二〇〇六年総括

総括というほどのこともない。本読みメモ書きどころなので、本の話に限っていえば、二〇〇六年は、黒井千次古井由吉を初めて読んだことが印象に残っていて、現在の僕の関心は、この二人と、藤枝静男後藤明生の四人にある。念願だった後藤明生の『壁の中』と、藤枝静男の『今ここ』を読むことが出来たのも印象に残っている。それにしても、我ながら流行り廃りとまるで関係のない組み合わせで、来年はもう少し現在活躍している作家に関心を持とうと思う。古川日出男森見登美彦などに少し興味がある。現代(現在?)文学になかなか馴染めないでいる人(つまり僕)にお勧めする現代(現在?)文学ベストテンなどということを誰かがしてくれれば便利でいいな、と思うので、誰かしてくれまいか。
今年読んだ本の一覧を自分で見返してみて、P・D・ジェイムズを全部読むぞと思っていたことを思い出した。
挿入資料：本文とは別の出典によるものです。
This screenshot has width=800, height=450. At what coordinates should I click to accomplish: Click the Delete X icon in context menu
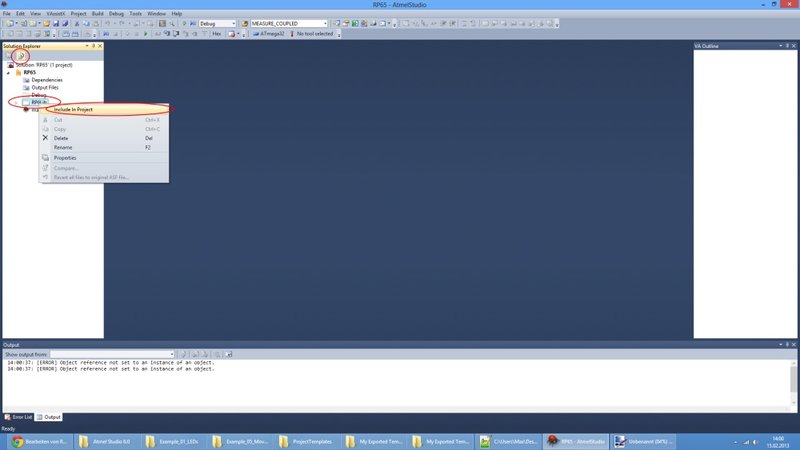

結局五冊した読んでない。映画『トゥモロー・ワールド』が評判がいいらしいので、敬遠されがちな小説のほうも読む人が増えればいいと思う。
今数えて見たところ年内に読んだのは九十六冊で、別にノルマを課して読んでいたわけではないのだけれど、百冊に達しなかったのがなんだか少し悔しい。あと、例年ノンフィクションを集中して読む時期があったりするのだが、今年はほぼ小説しか読んでいない。
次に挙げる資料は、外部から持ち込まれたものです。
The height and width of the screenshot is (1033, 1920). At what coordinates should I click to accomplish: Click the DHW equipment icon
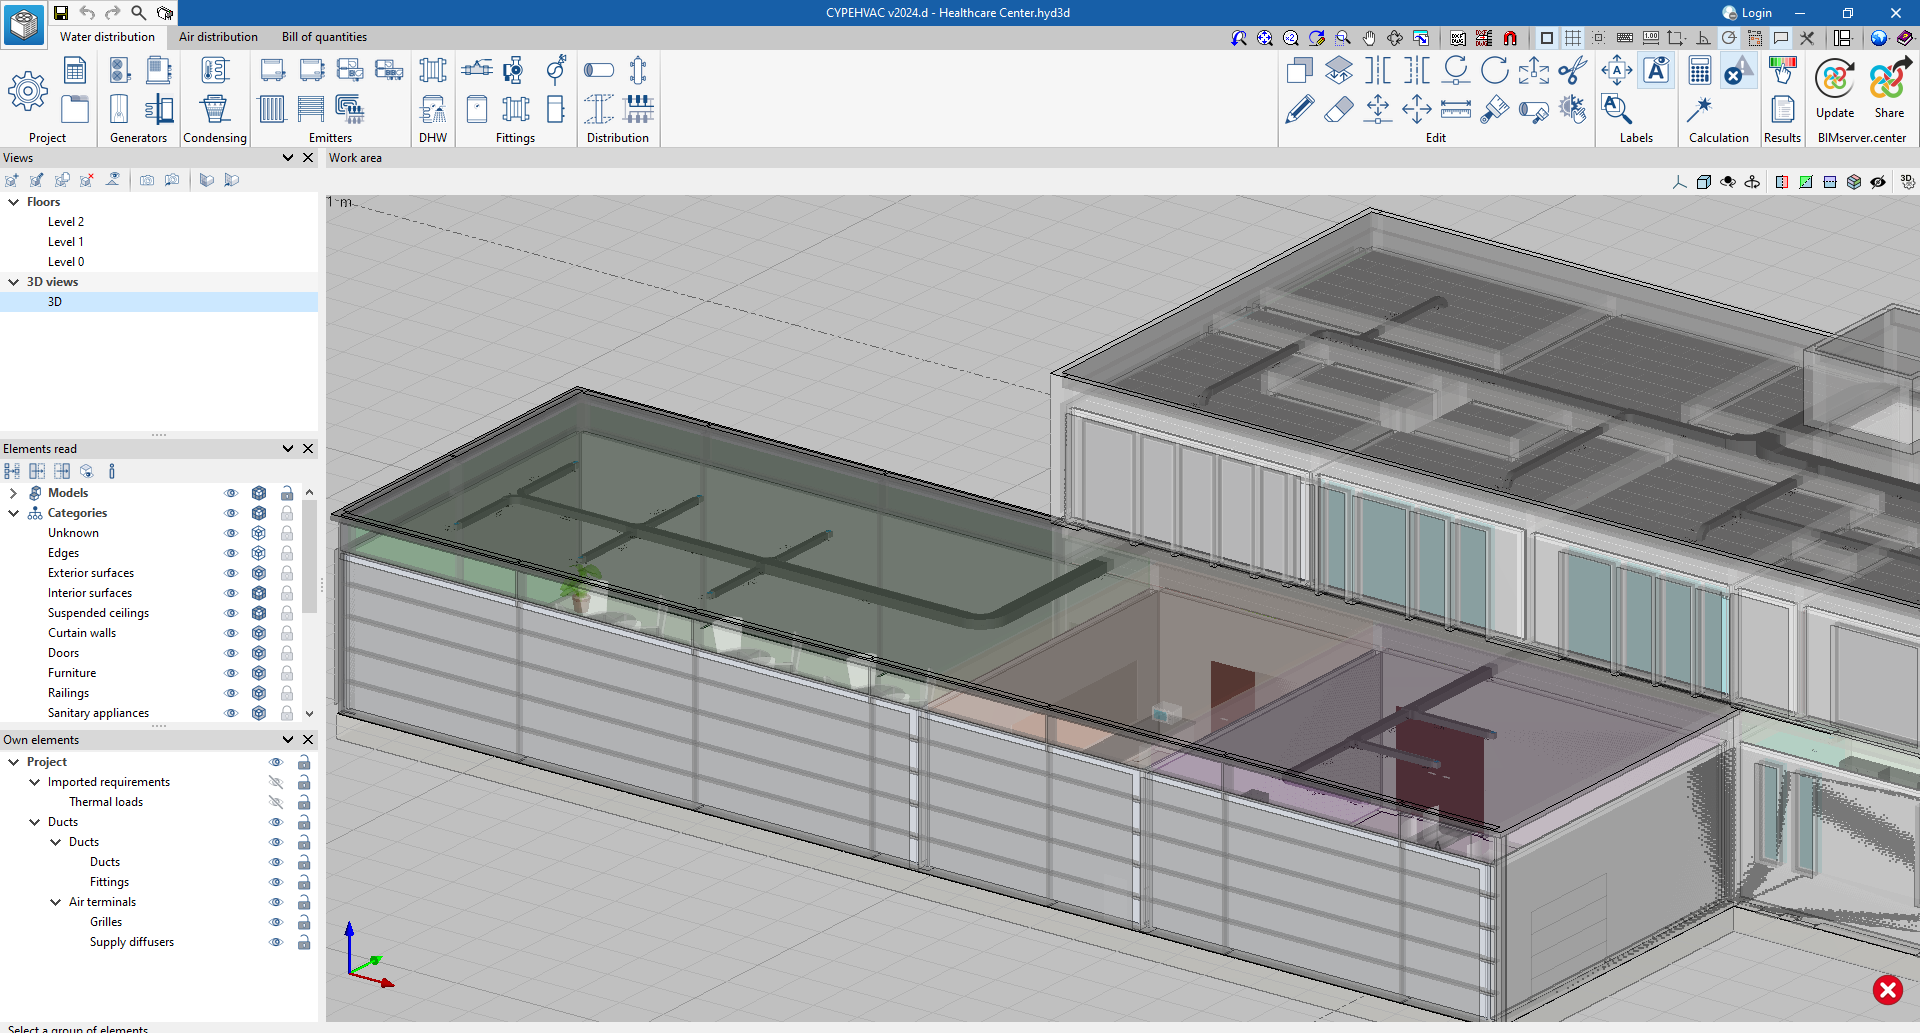coord(433,109)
相変わらず今年刊行された本をほとんど読んでいないので、年間ベストみたいものを書く必要を感じないので、書きはしないが、数少ない今年刊行され読んだ本のなかから人にお勧めするとしたら、黒井千次の『一日 夢の柵』をお勧めしたい。派手さのない地味な短編集ではあるものの、日常のなかに潜む違和をすっとすくい上げる手腕はそれがさりげないだけに、凄いものだと思う。